Bloomberg Línea — A produção de cocaína atingiu mais de 3.708 toneladas em 2023 em todo o mundo, 34% a mais do que no ano anterior e um novo recorde, alertou o Escritório das Nações Unidas sobre Drogas e Crime (UNODC).
A alta é impulsionada pela disseminação das redes de tráfico, de acordo com o Relatório Mundial sobre Drogas divulgado na quinta-feira (26).
De acordo com os números do UNODC, as apreensões globais de cocaína atingiram um recorde de 2.275 toneladas, um aumento de 68% em relação ao período de 2019-2023.

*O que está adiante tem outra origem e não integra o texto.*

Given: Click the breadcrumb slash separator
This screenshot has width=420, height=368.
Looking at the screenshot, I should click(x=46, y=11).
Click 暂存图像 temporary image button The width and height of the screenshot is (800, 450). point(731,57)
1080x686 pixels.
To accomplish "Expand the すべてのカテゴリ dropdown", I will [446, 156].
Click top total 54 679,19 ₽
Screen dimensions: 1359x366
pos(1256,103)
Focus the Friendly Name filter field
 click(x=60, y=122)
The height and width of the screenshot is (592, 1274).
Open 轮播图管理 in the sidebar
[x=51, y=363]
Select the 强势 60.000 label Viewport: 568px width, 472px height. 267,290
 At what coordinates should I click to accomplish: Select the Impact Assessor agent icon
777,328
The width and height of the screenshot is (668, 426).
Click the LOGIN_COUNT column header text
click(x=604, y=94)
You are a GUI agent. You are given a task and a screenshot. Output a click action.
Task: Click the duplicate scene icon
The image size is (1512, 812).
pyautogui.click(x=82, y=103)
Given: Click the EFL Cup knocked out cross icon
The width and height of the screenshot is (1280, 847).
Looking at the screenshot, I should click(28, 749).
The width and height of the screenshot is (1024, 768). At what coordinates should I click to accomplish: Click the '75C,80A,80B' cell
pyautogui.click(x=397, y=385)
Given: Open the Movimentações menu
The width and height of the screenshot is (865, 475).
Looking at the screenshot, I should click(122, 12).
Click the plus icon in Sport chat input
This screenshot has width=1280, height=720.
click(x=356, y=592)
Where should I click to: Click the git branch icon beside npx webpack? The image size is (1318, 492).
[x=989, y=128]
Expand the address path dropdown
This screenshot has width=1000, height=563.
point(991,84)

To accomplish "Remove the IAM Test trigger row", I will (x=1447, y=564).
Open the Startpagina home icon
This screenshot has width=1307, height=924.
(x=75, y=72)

“Não se trata apenas de um aumento nos hectares plantados com folha de coca, mas também de um aumento na produtividade desses hectares”, disse Leonardo Correa, coordenador regional do UNODC para análise, monitoramento e pesquisa, à Bloomberg Línea na apresentação virtual do relatório.
Correa se referiu ao fenômeno do deslocamento das plantações de coca para áreas com melhores condições, onde é mais fácil obter insumos químicos e enviar cocaína para o exterior.
Portanto, “o componente de produção também está em uma fase de expansão, está em uma fase de melhoria, não apenas com mais hectares, mas hectares nos quais mais folhas podem ser produzidas, folhas que têm mais alcaloide e um aumento na capacidade de extrair esse alcaloide”, disse Correa.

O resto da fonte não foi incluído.